Interpol précise que les réseaux démantelés étaient impliqués dans diverses escroqueries numériques, allant des fraudes à l’héritage aux investissements fictifs en ligne, en passant par le minage illégal de crypto monnaies.
Au total, près de 88 000 victimes ont été recensées à travers le continent, tandis que 97,4 millions de dollars ont été récupérés et 11 432 infrastructures malveillantes démantelées.
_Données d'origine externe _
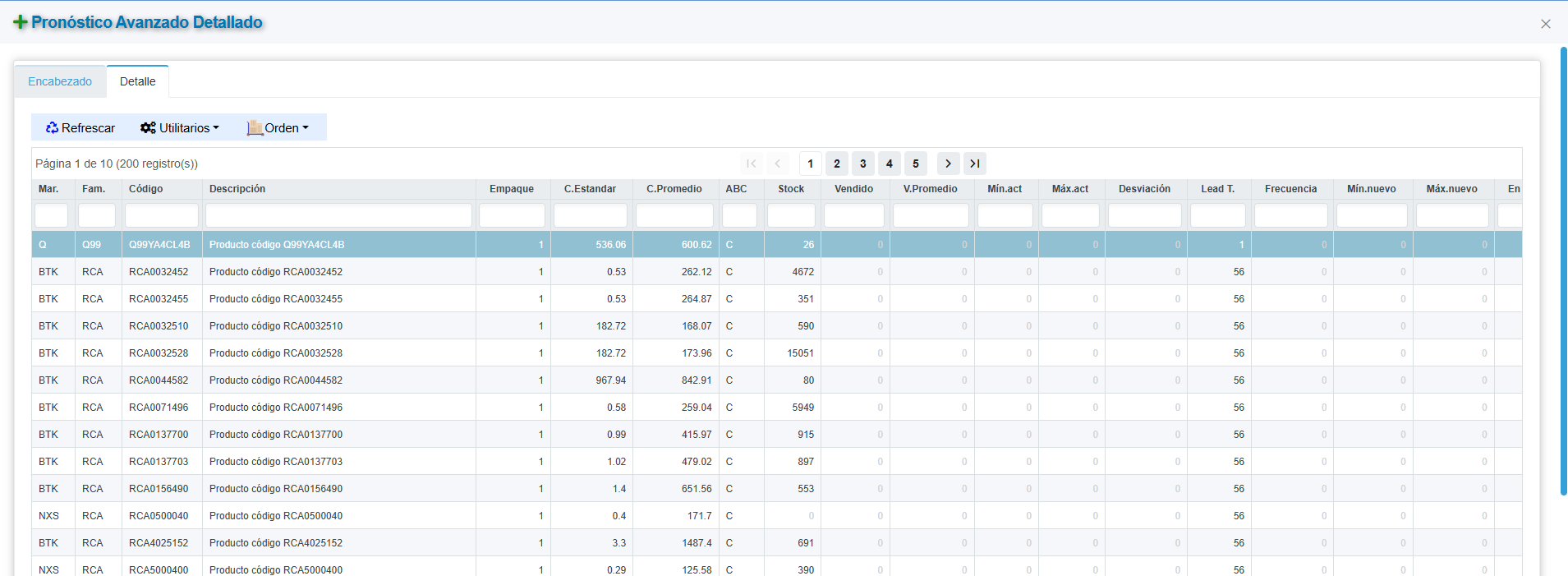Viewport: 1568px width, 576px height.
Task: Sort by the Stock column header
Action: [x=791, y=189]
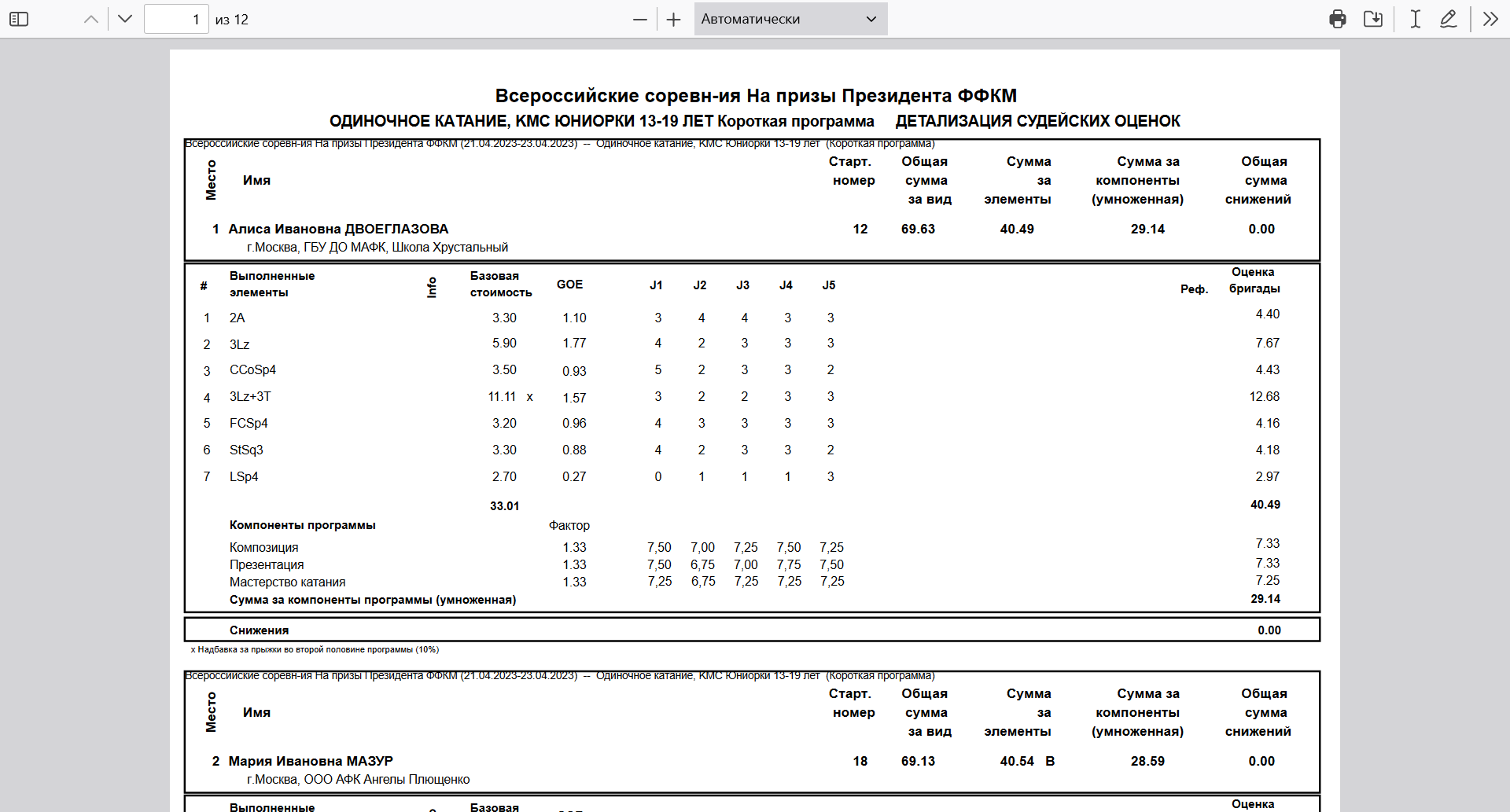Click skater name Алиса Ивановна ДВОЕГЛАЗОВА
This screenshot has width=1510, height=812.
click(338, 229)
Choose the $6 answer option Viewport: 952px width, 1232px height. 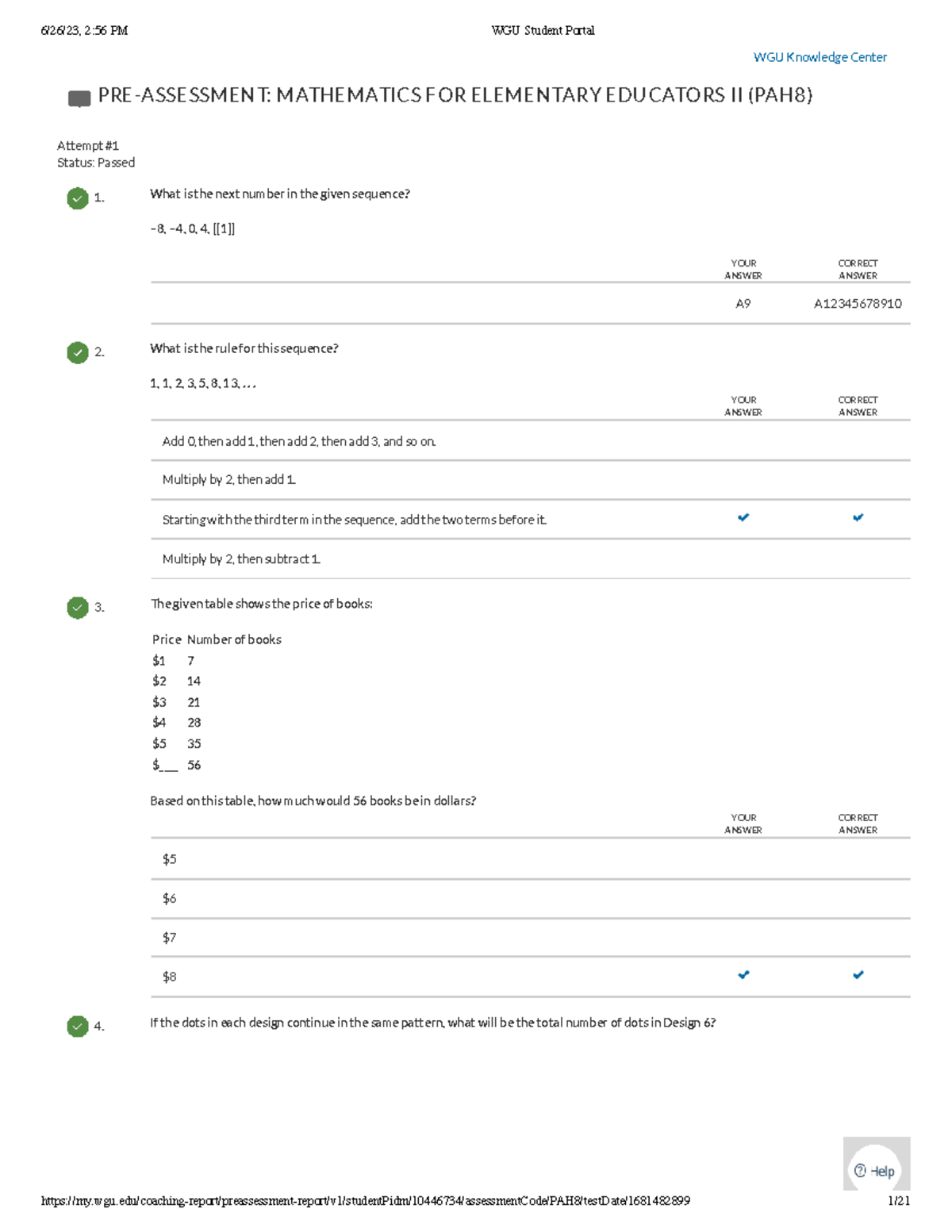tap(170, 899)

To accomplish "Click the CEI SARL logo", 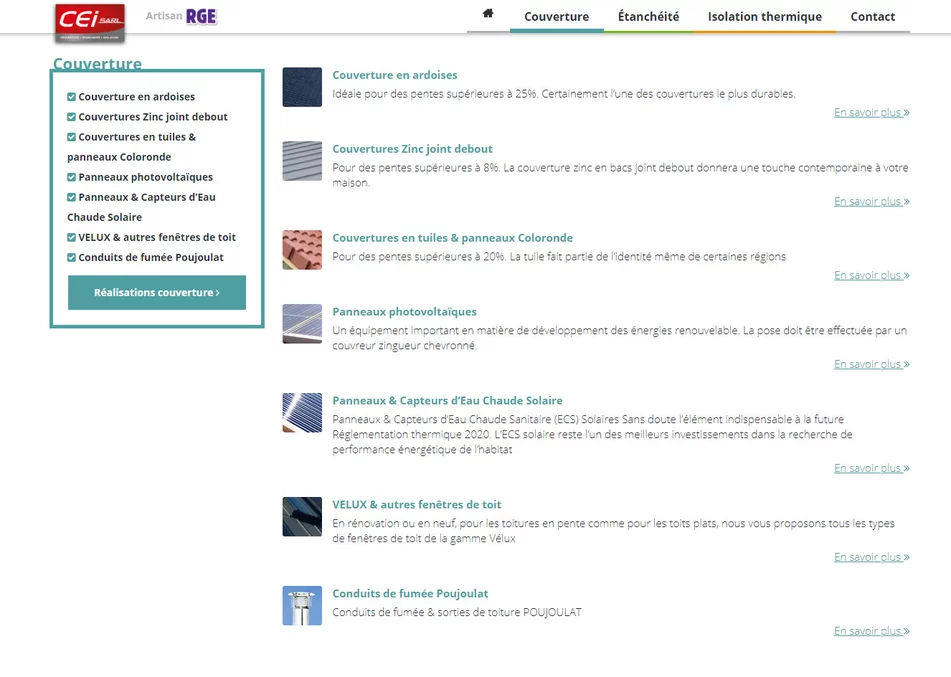I will pos(90,22).
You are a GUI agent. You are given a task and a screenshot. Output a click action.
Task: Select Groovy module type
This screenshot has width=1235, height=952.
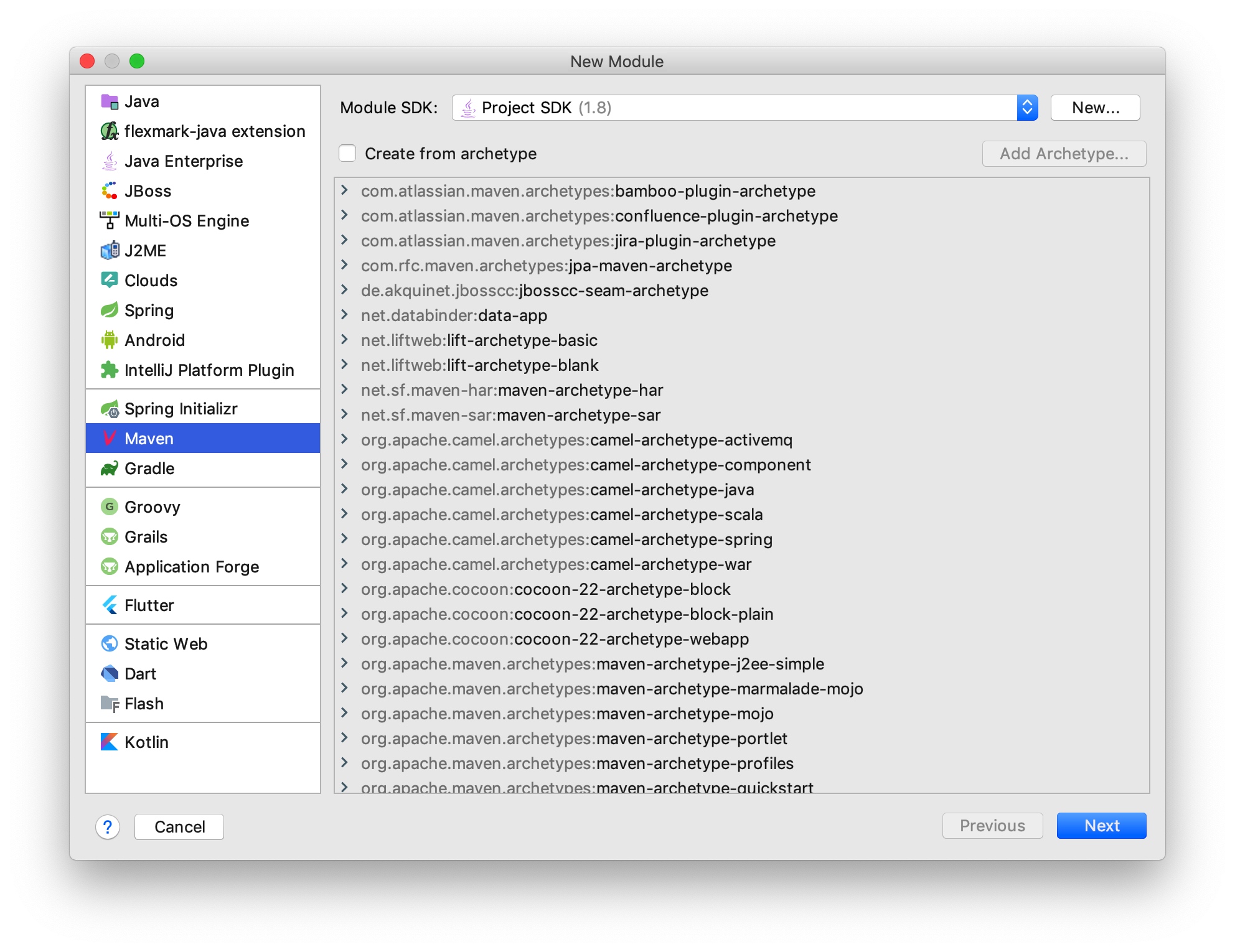[x=153, y=507]
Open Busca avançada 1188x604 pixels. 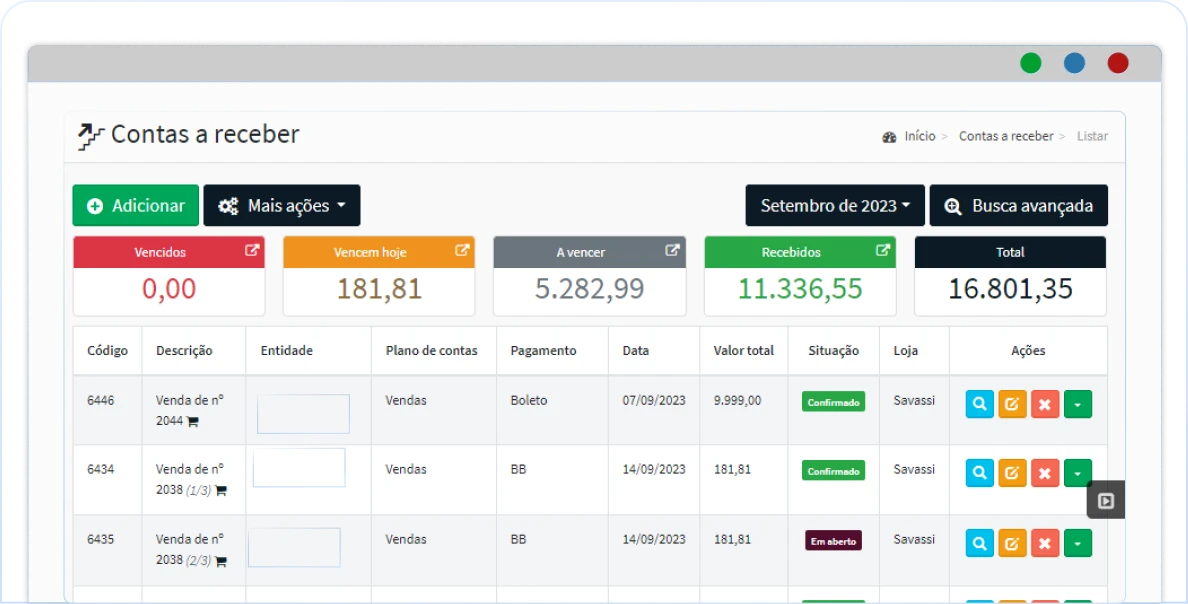[1019, 205]
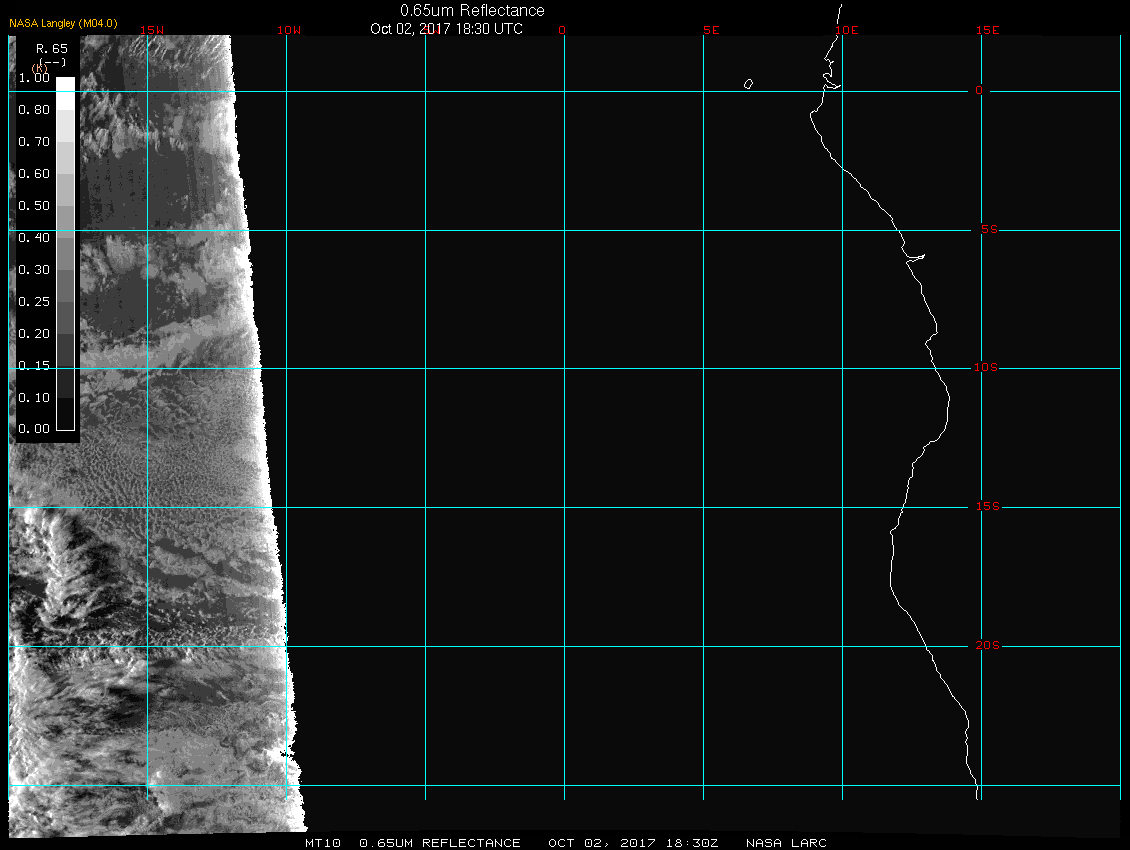Click the 15E longitude label
Screen dimensions: 1130x850
[988, 30]
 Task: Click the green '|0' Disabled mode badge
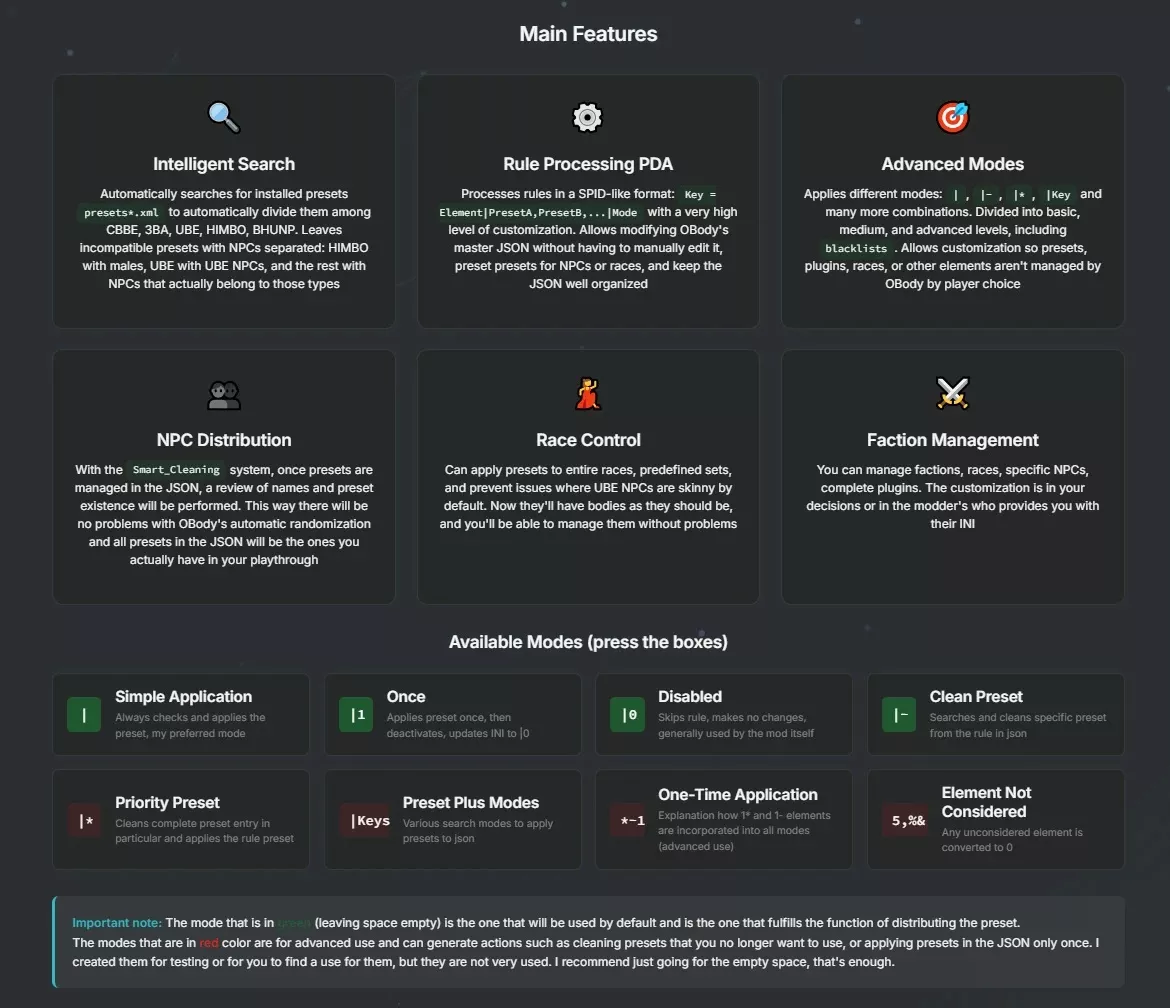tap(628, 715)
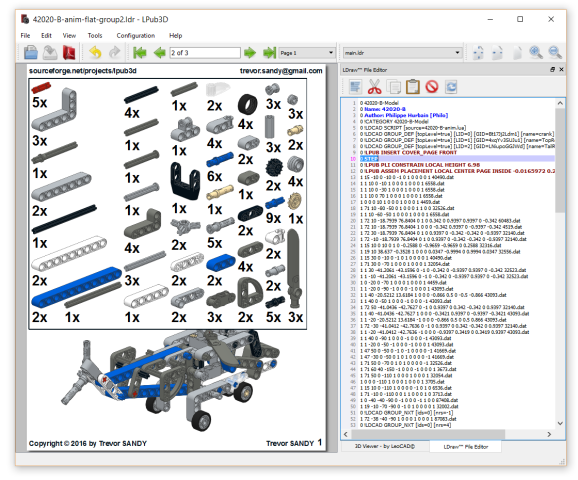Click the yellow Undo arrow icon
This screenshot has height=480, width=578.
point(95,52)
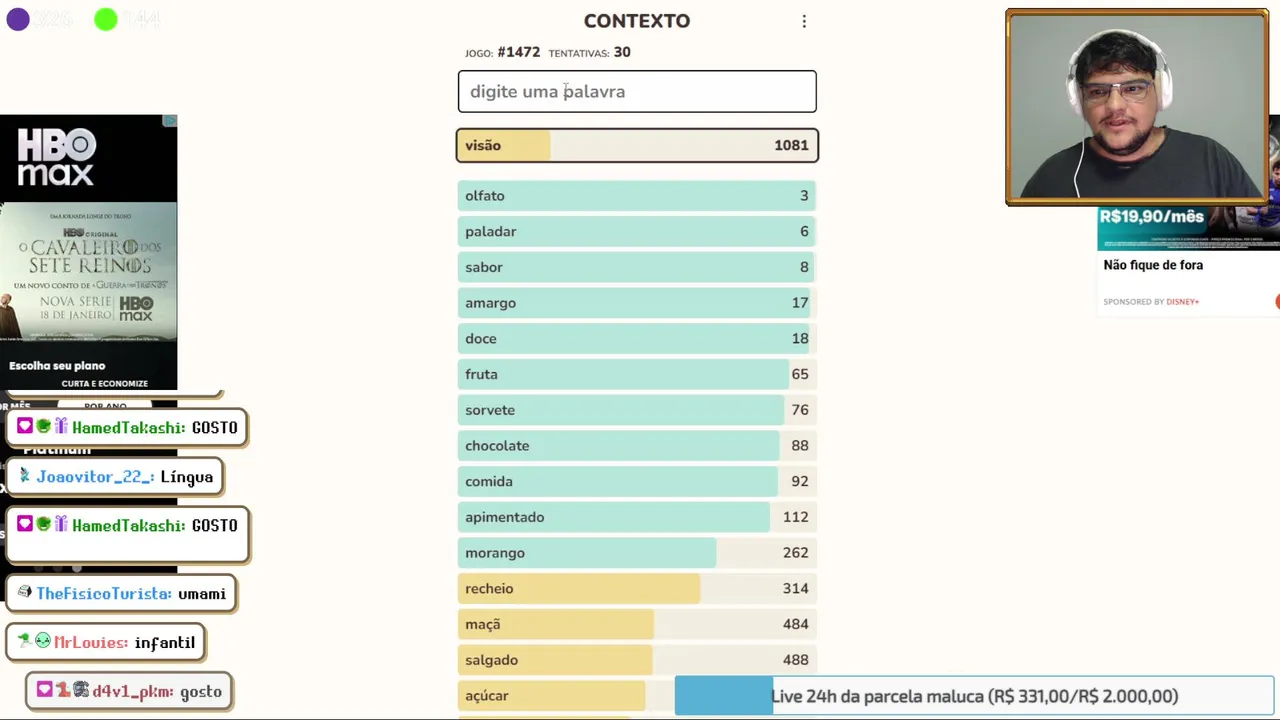
Task: Click the AdChoices icon on HBO ad
Action: pos(170,121)
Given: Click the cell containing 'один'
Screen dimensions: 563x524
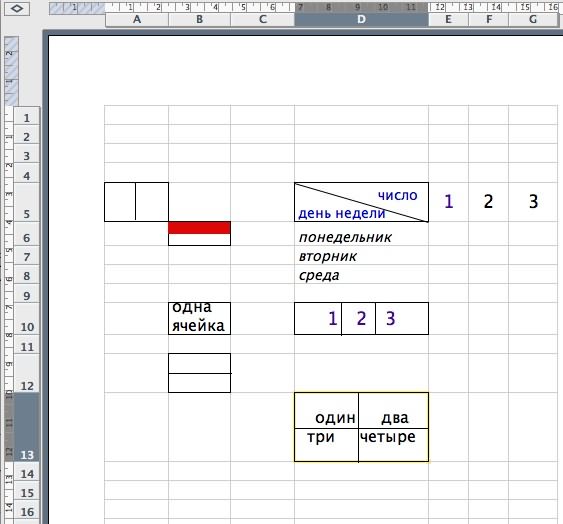Looking at the screenshot, I should point(326,411).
En Angola, les autorités ont fermé 25 centres de minage de cryptomonnaies tenus par des opérateurs chinois. Le matériel saisi, estimé à 37 millions de dollars, sera réaffecté au financement de projets d’électrification dans le pays.
En Zambie, les enquêteurs ont mis au jour un réseau responsable d’une fraude à l’investissement en ligne ayant fait 65 000 victimes pour un préjudice cumulé de 300 millions de dollars.
En Côte d’Ivoire, la police a ciblé l’une des arnaques les plus anciennes sur internet : les fausses successions. Les escrocs proposaient à leurs victimes de payer des frais pour réclamer un héritage fictif. Le principal suspect a été interpellé et les forces de l’ordre ont saisi du matériel électronique, de l’argent liquide et plusieurs véhicules. Le préjudice total est estimé à 1,6 million de dollars.
Selon Interpol, l’opération Serengeti 2.0 illustre la capacité de résilience des réseaux cybercriminels et la nécessité d’une coopération internationale renforcée.
«Les cybercriminels exploitent les nouvelles technologies pour étendre leurs activités, mais cette opération prouve que nous sommes capables de les identifier, de les traquer et de démanteler leurs infrastructures », a déclaré un responsable d’Interpol.
Cette opération marque une étape importante dans la lutte contre la cybercriminalité en Afrique, où la prolifération des escroqueries en ligne reste une menace majeure pour les économies et les populations.